Right after the failure, the worker halted. I shutted down that node, the
worker was still inactive. Restarted several times the worker and it always
halted when trying to create the transport client.
I actually ended up shutting down and restarting the whole cluster, always
with the conflictive server down, and the worker still halted when creating
the Transport nodes.

So, finally I deployed a new version of the client removing the inactive
host from the configuration... and voila, it started and indexed docs
properly

Am I missing something regarding Tranport client behavior?

Cheer,

On Thursday, 8 March 2012 19:28:58 UTC-3, kimchy wrote:

Maybe the index requests just wait for the relevant shards to become
available? By default they will wait for 1 minute to do that (the timeout).
Anyway, they should not become stuck, if you can recreate it, it would be
great.

### Given records
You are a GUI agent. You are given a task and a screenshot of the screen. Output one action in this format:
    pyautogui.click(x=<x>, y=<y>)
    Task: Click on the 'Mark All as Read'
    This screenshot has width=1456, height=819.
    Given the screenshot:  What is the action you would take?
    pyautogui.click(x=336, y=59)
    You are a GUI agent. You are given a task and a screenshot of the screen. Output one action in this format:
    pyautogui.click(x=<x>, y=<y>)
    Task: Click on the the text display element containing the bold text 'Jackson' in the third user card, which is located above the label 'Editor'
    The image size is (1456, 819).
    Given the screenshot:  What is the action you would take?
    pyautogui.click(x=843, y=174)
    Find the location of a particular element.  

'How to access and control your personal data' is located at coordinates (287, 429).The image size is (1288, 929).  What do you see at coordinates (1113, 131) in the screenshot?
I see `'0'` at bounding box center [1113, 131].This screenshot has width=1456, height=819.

### Exercises
(a) In the forum thread, how long do index requests wait by default for the relevant shards to become available?
(b) Explain why the writer of the forum thread deployed a new version of the client.
(c) Extract the passage of the forum thread starting with "Right after the" and going on through "the transport client.".

### Answers below
(a) One minute.

(b) The worker kept halting when it tried to create the transport client. This happened after several restarts of the worker and after a restart of the whole cluster with the conflictive server down. The new version removed the inactive host from the configuration, and with it the worker started and indexed documents properly.

(c)
Right after the failure, the worker halted. I shutted down that node, the
worker was still inactive. Restarted several times the worker and it always
halted when trying to create the transport client.